EXTRAIT DU TEXTE:
Les professeurs des écoles face à la réalité

Les professeurs des écoles face à la réalité
Tuesday 11 March 2008

Brigitte, Madame Miller,

je suis jeune enseignante en milieu dit « difficile ». Tous les jours, je suis confrontée à la violence et la souffrance de mes élèves, ils sont nombreux, très nombreux.
Je sens bien pendant mes cours cette souffrance qui s’exprime sous de très multiples formes dont la violence, souvent dirigée contre d’autres élèves, parfois contre moi, même si elle reste verbale.
Régulièrement, je ne peux pas faire cours comme je le souhaiterais, dans un climat calme et serein. Les élèves plus disciplinés et attentifs en pâtissent toujours et moi aussi. Je suis souvent dépassée par les « surprises » qui m’attendent chaque semaine et chaque heure de cours, je ne sais pas comment agir sans
« sévir » et la seule possibilité que m’offre un établissement comme le collège est la retenue, la « colle » (qui parfois peut être une occasion de discussion mais qui reste une punition) ou d’autres sanctions plus dures. En fait, je crie parfois, suis amenée à exclure des élèves de ma classe de temps en temps et mets des retenues
souvent, pourtant, je ne suis pas d’accord avec ces pratiques mais je ne sais pas faire autrement. Comment pouvoir discuter et désamorcer une situation de crise avec un ou plusieurs élèves quand toute la classe est là et au mieux, attend, au pire profite de la situation?

Relevés de position des éléments:
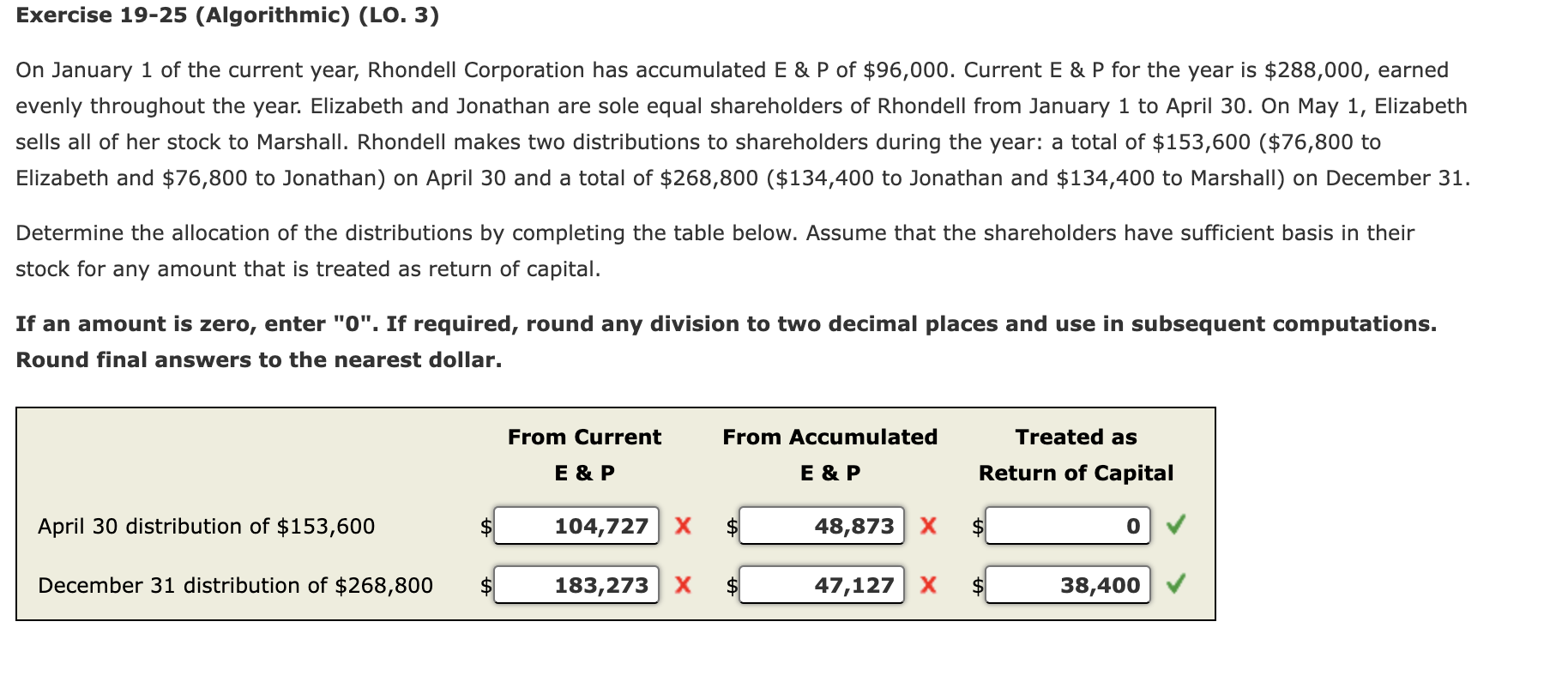1568x688 pixels.
Task: Select the field containing 104,727
Action: 576,527
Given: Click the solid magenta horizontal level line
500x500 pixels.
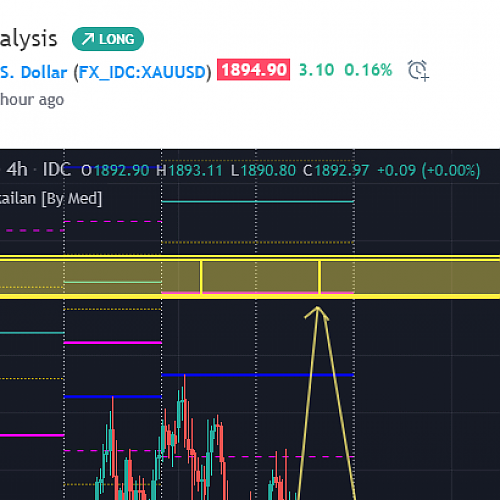Looking at the screenshot, I should tap(112, 342).
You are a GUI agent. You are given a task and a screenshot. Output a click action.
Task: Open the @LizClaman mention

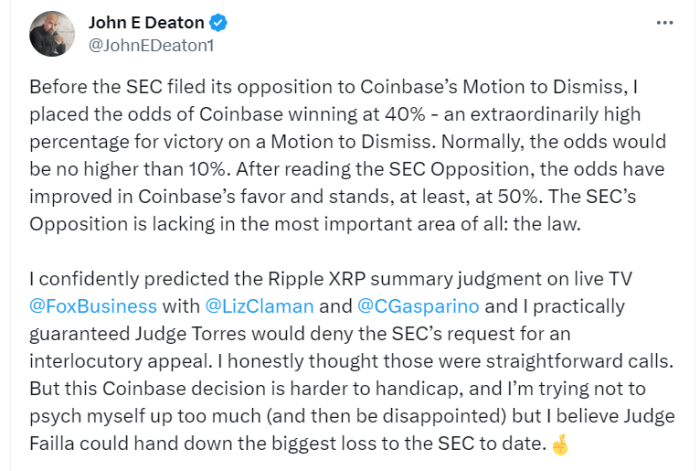point(259,306)
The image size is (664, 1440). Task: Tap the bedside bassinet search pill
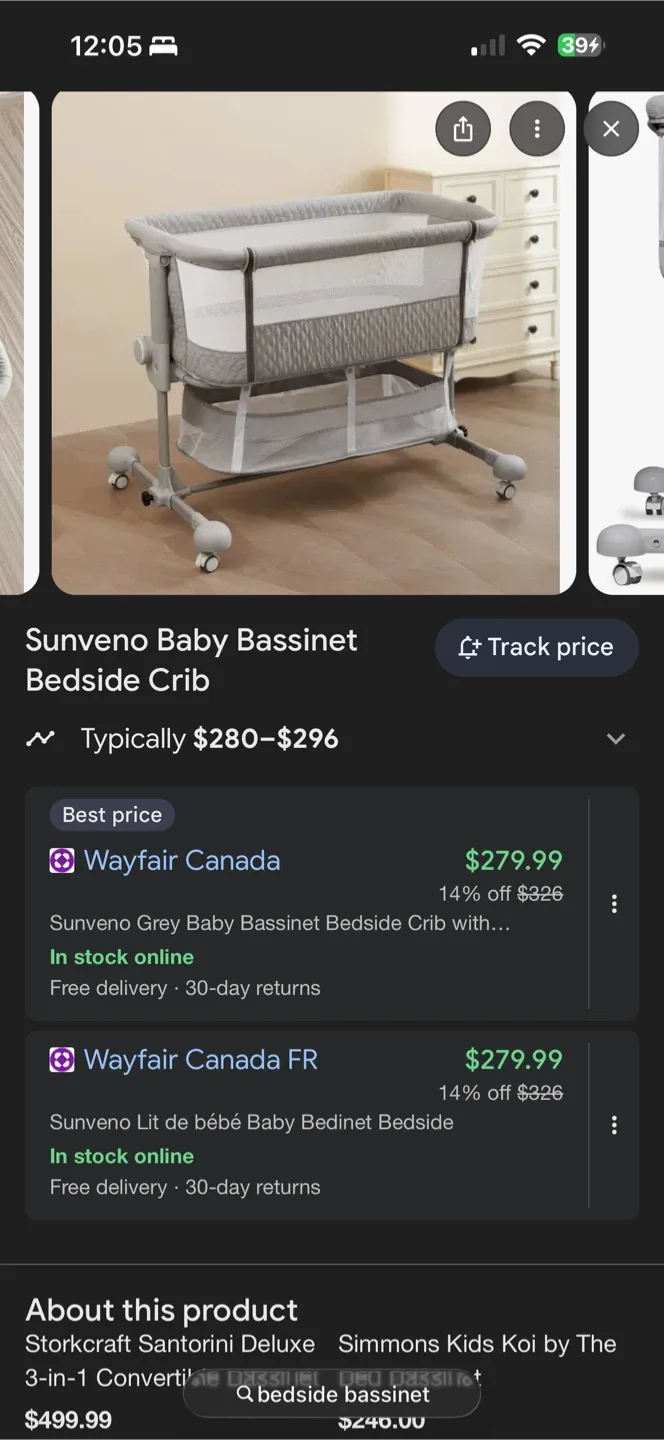point(332,1394)

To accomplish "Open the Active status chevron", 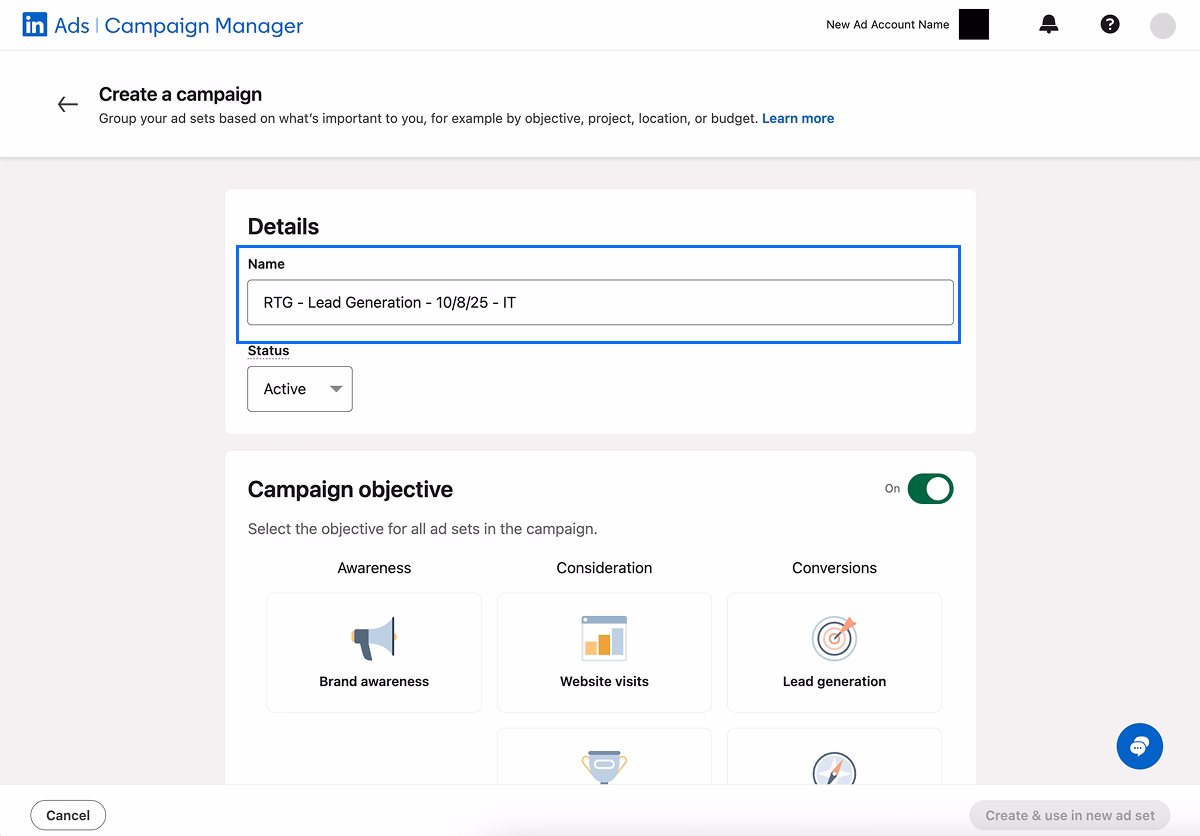I will (337, 389).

CONSIGNE:
Recopiez, s'il vous plaît, le passage du texte sur les professeurs des écoles situé entre "Je sens bien" et "elle reste verbale.", bornes incluses.

CORRIGÉ:
Je sens bien pendant mes cours cette souffrance qui s’exprime sous de très multiples formes dont la violence, souvent dirigée contre d’autres élèves, parfois contre moi, même si elle reste verbale.